Persons with Child's class B or C cirrhosis (ascites, variceal bleeding, encephalopathy, albumin less than 30 g per L, bilirubin greater than 30 micromoles per L) should have their treatment discussed with a transplant unit prior to initiating therapy.

Change to:
Patients with chronic hepatitis B who satisfy all of the following criteria:
  1. Histological evidence of chronic hepatitis on liver biopsy (except in patients with coagulation disorders considered severe enough to prevent liver biopsy);
  2. Abnormal serum ALT levels in conjunction with documented chronic hepatitis B infection (repeatedly HBe antigen positive and/or HBV DNA positive);
  3. Female patients of child-bearing age are not pregnant, not breast-feeding, and are using an effective form of contraception.

Persons with Child's class B or C cirrhosis (ascites, variceal bleeding, encephalopathy, albumin less than 30 g per L, bilirubin greater than 30 micromoles per L) should have their treatment discussed with a transplant unit prior to initiating therapy.

Effective: 1 August 2001

3. Deletion

Filgrastim (Neupogen)

6224N Inj. 300 micrograms in 1mL single use pre-filled syringe, 10 $1,504.00
6225P Inj. 480 micrograms in 1.6mL single use pre-filled syringe, 10 $2,407.00

The manufacturer has discontinued these drug forms.

Effective: 1 August 2001

Any changes notified by hospital circular will be updated in the Guidelines on the internet and the relevant claim forms amended. Pharmacists are encouraged to check Victoria's Highly Specialised Drugs Program website to ensure they are using the correct claim forms or to request updated copies by Fax on 03-9616 7764.

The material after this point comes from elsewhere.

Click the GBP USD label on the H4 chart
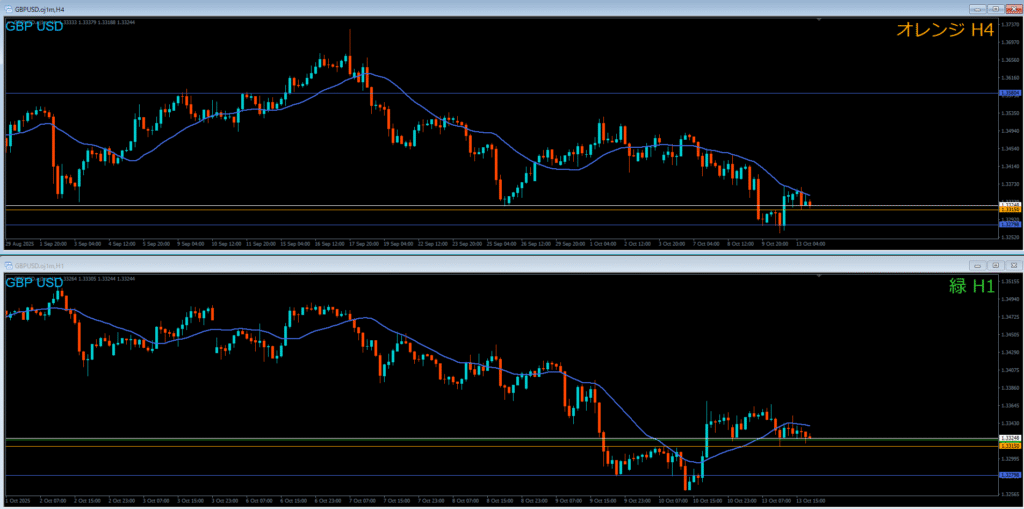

End of Financial Year Audit of Highly Specialised Drugs Program

Please note that certified statements of Hospital Audits for the 2000/2001 HSD Program are due by 30 September 2001. Please ensure that the audit is completed by the due date to secure your continued access to the program.

Please send Audit Certifications to:
Sue Merritt, HSD Project Officer
Acute Health, 17/555 Collins Street, Melbourne, VIC 3000.